Jenny Maria Upari (30 January 1882 – 9 April 1948) was a Finnish trade unionist and politician. A member of the Social Democratic Party, she was elected to Parliament in 1907 as one of the first group of female MPs. She was the youngest member of the first parliament, and also the first to take maternity leave. She remained an MP until the following year.

Biography
Upari was born Jenny Maria Kilpiäinen in Vyborg in 1882. She worked as a weaver and married Villehad Nuotio, a policeman, taking his surname. The couple had two children. She also became secretary and treasurer of the Federation of Women Workers.

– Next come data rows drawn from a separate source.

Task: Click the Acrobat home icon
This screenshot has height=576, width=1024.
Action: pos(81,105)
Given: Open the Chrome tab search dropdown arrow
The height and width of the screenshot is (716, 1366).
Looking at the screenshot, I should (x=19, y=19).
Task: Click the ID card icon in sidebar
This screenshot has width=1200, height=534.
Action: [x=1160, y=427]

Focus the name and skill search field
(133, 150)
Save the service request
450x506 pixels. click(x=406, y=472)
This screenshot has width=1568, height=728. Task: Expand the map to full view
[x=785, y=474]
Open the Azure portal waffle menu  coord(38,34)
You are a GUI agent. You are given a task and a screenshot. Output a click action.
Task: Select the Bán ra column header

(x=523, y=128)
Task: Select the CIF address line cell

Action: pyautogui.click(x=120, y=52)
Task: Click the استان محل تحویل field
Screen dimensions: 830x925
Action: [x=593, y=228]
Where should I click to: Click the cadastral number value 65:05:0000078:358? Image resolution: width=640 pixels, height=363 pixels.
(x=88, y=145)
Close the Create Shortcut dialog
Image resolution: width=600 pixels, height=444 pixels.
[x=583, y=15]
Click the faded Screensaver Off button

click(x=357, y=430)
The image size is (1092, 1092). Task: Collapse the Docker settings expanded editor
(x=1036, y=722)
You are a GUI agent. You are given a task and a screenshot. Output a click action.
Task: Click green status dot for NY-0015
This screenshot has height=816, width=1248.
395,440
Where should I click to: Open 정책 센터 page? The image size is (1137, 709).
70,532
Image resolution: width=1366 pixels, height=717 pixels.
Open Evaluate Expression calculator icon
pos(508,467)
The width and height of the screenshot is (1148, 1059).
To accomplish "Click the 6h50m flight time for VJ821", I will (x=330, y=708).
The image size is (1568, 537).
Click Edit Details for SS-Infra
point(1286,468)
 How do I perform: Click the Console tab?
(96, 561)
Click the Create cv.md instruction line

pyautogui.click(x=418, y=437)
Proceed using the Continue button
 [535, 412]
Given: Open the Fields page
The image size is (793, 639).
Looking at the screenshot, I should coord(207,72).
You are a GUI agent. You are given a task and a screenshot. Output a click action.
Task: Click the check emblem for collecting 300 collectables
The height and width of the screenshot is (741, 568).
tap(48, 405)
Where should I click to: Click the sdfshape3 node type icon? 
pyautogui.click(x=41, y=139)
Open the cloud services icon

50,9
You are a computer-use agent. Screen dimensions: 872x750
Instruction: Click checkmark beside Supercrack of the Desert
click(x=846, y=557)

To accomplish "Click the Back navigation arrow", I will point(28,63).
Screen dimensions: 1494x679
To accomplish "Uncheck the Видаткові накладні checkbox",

She contested the 1907 elections on the Social Democratic Party's list in Kuopio East and was one of 19 women elected to parliament. She was the youngest member of the first parliament, and was also pregnant when taking office, becoming the first woman to take maternity leave while in parliament. However, she lost her seat in the 1908 elections. During her time in parliament she sat on the Finance Committee and the Grand Committee.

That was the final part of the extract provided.